Monday, September 12, 2011

Assad Must Be Removed From Power

The bloodshed in Syria shows no signs of abating; proud cities like Homs and Hama, Deraa and Deir Az-Zour have become cities of death and sorrow, where daily life has become infused with the grief of funeral processions and the fear of confrontations with the security forces. Even the holy month of Ramadan saw no let-up in the regime’s brutality.

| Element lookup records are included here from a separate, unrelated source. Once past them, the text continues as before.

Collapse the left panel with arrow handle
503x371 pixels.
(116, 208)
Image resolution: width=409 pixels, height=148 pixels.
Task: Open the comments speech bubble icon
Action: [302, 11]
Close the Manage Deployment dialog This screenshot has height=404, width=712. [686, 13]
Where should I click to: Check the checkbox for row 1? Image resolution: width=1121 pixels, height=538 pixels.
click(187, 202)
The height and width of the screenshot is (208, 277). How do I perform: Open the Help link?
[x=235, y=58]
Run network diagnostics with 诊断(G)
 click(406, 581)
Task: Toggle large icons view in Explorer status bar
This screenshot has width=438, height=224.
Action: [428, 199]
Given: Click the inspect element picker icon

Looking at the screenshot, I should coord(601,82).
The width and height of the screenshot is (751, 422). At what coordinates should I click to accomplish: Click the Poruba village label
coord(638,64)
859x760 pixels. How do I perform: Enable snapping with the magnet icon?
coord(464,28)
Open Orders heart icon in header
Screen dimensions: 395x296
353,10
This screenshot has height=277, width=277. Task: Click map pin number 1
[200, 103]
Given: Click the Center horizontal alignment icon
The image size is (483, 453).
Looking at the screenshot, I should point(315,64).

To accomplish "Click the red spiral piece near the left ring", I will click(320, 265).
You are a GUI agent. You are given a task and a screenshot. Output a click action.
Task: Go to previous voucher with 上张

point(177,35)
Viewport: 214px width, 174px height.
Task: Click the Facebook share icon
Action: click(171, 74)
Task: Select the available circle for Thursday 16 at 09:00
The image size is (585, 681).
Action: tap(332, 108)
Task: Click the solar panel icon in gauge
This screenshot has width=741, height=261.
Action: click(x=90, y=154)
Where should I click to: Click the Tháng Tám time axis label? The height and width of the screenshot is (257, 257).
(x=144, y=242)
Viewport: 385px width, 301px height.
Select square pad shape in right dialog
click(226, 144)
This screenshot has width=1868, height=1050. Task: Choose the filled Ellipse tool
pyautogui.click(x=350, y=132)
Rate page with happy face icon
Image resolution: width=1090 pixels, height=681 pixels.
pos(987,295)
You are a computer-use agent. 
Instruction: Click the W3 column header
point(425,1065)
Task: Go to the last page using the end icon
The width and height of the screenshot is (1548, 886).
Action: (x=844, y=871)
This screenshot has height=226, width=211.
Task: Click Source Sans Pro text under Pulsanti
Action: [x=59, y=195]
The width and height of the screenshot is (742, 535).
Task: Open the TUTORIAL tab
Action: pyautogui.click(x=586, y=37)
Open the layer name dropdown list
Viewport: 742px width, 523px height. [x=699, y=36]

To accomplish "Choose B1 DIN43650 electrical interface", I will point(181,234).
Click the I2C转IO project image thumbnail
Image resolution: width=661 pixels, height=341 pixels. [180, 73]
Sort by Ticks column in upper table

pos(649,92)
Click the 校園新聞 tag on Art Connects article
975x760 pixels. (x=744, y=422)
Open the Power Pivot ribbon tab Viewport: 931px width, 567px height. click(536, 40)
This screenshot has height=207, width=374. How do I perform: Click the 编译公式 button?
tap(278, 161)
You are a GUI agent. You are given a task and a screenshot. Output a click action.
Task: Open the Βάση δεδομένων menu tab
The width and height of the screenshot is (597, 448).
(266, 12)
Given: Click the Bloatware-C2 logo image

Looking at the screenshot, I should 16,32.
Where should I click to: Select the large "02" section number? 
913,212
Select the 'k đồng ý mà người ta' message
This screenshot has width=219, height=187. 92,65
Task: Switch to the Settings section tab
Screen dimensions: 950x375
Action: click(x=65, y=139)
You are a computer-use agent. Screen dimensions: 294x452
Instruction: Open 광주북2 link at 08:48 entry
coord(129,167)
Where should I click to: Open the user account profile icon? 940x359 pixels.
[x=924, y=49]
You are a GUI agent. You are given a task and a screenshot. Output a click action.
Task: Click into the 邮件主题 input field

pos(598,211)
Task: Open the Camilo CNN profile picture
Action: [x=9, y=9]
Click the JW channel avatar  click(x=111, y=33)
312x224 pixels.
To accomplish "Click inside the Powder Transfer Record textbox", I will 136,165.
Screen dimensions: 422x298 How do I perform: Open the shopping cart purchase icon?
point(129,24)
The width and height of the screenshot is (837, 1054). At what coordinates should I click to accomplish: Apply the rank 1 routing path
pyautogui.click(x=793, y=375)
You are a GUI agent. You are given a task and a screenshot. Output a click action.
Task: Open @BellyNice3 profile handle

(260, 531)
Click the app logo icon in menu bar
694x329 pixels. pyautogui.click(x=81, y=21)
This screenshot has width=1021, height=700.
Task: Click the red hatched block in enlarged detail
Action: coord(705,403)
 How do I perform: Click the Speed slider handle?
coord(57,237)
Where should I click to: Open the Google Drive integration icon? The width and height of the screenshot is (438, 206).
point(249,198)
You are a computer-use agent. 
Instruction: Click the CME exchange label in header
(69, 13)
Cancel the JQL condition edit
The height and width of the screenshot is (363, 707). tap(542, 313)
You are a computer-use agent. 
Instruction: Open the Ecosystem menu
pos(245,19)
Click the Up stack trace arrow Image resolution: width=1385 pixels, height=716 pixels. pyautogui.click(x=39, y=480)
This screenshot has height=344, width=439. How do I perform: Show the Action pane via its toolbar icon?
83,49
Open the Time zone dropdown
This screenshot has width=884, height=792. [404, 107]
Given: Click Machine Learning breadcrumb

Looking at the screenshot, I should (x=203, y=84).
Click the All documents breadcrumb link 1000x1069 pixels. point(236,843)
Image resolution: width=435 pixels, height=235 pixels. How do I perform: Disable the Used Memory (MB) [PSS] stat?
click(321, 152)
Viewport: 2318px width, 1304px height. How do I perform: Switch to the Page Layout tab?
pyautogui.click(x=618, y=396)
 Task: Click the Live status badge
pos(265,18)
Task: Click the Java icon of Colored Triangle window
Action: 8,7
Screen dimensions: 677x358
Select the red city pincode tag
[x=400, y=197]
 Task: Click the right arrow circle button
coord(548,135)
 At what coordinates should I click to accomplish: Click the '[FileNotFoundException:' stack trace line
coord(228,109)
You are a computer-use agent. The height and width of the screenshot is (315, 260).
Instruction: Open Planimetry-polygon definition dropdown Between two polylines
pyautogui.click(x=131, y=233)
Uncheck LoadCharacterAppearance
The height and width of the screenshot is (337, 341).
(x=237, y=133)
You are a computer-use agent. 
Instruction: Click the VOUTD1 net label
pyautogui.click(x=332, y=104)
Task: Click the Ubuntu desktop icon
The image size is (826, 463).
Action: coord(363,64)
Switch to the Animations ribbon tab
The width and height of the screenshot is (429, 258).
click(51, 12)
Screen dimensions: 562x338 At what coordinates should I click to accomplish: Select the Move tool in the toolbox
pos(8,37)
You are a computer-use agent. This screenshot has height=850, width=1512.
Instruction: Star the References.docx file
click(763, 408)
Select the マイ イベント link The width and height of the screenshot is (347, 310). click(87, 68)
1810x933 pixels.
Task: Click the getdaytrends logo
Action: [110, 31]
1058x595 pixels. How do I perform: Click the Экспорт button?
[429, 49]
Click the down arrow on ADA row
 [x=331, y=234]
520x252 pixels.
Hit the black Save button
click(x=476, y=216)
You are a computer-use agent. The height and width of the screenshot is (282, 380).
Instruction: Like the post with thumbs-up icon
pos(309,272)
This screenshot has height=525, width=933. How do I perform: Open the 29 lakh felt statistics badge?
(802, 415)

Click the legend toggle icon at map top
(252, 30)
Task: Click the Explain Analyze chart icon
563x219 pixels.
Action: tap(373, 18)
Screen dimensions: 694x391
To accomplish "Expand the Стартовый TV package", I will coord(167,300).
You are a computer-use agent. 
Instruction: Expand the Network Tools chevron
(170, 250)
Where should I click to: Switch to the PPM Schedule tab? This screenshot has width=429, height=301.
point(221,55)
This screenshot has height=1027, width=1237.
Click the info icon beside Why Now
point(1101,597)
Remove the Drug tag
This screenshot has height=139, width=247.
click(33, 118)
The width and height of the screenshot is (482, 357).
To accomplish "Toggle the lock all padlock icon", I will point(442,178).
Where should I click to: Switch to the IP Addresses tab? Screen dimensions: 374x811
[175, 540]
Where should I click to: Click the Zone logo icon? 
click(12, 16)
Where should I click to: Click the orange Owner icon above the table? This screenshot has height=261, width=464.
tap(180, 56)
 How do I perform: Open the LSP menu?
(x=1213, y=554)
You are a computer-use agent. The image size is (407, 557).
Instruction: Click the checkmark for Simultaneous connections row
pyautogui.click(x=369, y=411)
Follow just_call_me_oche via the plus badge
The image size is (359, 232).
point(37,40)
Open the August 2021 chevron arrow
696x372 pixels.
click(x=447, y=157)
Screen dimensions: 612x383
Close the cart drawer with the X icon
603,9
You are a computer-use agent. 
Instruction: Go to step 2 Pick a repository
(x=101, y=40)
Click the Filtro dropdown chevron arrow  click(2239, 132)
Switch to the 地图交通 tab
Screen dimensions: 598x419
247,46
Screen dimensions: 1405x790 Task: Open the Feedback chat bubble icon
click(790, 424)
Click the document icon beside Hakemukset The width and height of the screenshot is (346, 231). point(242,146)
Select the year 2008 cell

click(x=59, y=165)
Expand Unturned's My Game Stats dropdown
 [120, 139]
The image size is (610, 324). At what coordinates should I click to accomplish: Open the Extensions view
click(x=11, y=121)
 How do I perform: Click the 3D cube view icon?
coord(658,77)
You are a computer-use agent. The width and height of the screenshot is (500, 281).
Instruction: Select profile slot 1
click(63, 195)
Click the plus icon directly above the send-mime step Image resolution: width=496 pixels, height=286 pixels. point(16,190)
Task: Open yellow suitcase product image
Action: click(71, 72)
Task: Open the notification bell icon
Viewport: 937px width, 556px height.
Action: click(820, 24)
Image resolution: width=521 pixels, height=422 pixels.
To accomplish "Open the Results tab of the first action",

The revulsion for the actions taken by the Assad regime as it seeks to crush peaceful, popular and legitimate protests demanding freedom and political reform. Indeed, here in America I find that this country — whose long tradition of freedom of speech often encourages political disagreement — is united in its condemnation of the violence in Syria. Forthright speeches have been made by various agencies; journalists have reported clearly the bloodshed on Syria’s streets. The UN has temporarily withdrawn its ambassador from Damascus and has candidly spoken out in the GCC, Arab League and at the UN Human Rights Council. 
U.S. Ambassador to Syria Robert S. Ford

The U.S ambassador to Syria too have joined in the chorus of condemnation against the Syrian regime, and expressed His support for the people of Syria. The concepts of Arab solidarity and dignity are alive and well in this corner of the Gulf.

In Europe, They have made clear their condemnation of the repression in Syria. On Sept 3, the EU took further decisive action against the regime by imposing a ban on the purchase, import and transport of crude oil and petroleum products from Syria. In addition, Europe-wide asset freezes and travel bans were announced against a further four Syrian businessmen and three entities.
Maher al-Assad

This followed similar action taken previously against fifty individuals and nine entities supporting the regime. Those targeted include President Assad himself and his brother Maher, Commander of the Syrian Army’s Fourth Division. The EU has also banned arms sales to Syria and suspended all aid funding to the country.

Despite this international condemnation, and in flagrant disregard of the legitimate aspirations of the people of Syria, the regime staggers on and takes ever more bloody steps to ensure its own survival. The UK Government is clear that the international community needs to act together to try and prevent further bloodshed and to protect the Syrian people from their brutal rulers. That is why they're focussed on getting agreement in the UN Security Council for a tough resolution on Syria. In Europe, as in many other countries in the region and across the world, they're speaking with one voice on the issue. The same voice as the people across the Arab world.

Syrians remain skeptical
Unfortunately, not all are convinced that action such as sanctions is warranted in Syria. They argue that national sovereignty is paramount, that President Assad’s wholly inadequate statements on ‘reform’ mean he retains the legitimacy to govern. This is strenuously unacceptable. Their task now is to counter the arguments of those members of the international community trying to block steps towards greater international action against the Assad regime. Their actions are indirectly prolonging the suffering of the Syrian people and as such are morally indefensible. If we succeed, I hope someday soon to pick up my morning paper and read about a bright future for the Syrian nation — a future its brave people so richly deserve.